Document
- - - -
# Wife's masturbation



## Bottled Up

Ladies, need some insight here please. I woke up in bed early this morning unbeknowngst to my wife because I didn't actually move around as I woke up I just kind of woke up laying still. I had my back to my wife too. Well low and behold I swear I felt her very subtly start masturbating next to me... I am sure of it. 

My wife has denied in the past that she masturbates when I've asked her and I always suspected she was lying and just embarrassed about talking about it. So now I know she does, and I'm so glad to know now. But I'm a little hurt at the same time because I've told her before that if she's ever in the mood for lovin' and even if it's early morning then I want her to reach over and grab me. Well she didn't. She knows how much I want her all the time so this kind of hurts me a little.

Am I over sensitive or overreacting here???
_Posted via Mobile Device_


----------



## Stonewall

yes you are overreacting. Unless she is witholding sex from you then your reaction would be on point. 

Next time you catch this act start masturbating yourself. Don't say a thing just do it and see what transpires. You may find she was ashamed by it but your actions may make her feel better about it.
- - - -
Listed records
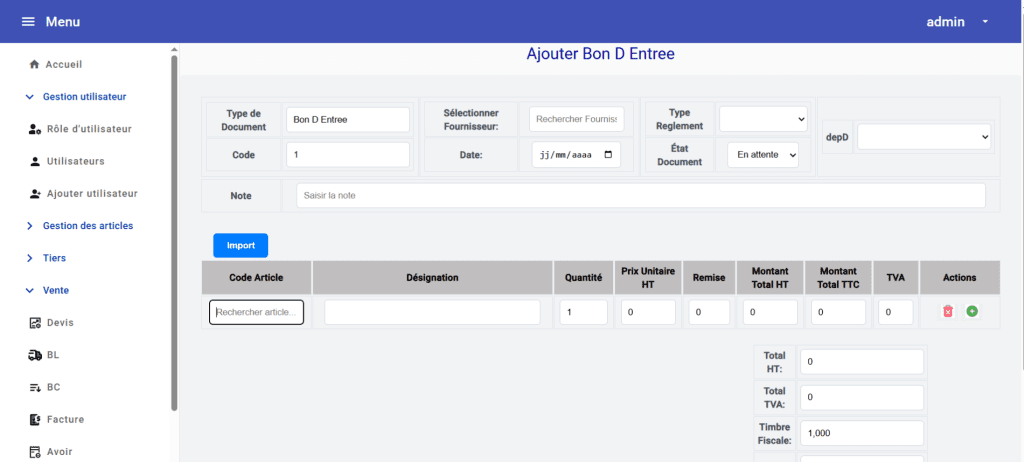Select the Devis icon in sidebar
The width and height of the screenshot is (1024, 462).
pos(35,323)
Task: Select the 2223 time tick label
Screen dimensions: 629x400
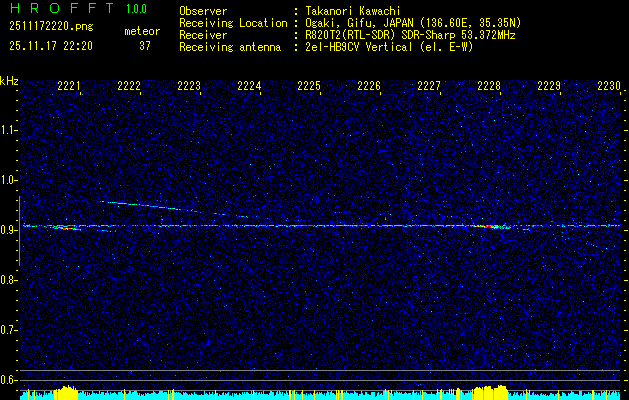Action: coord(189,87)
- - - -
Print the passage from the forum thread above word for word, starting at "Am I over sensitive" and ending at "be on point.".

Task response
Am I over sensitive or overreacting here???
_Posted via Mobile Device_


----------



## Stonewall

yes you are overreacting. Unless she is witholding sex from you then your reaction would be on point.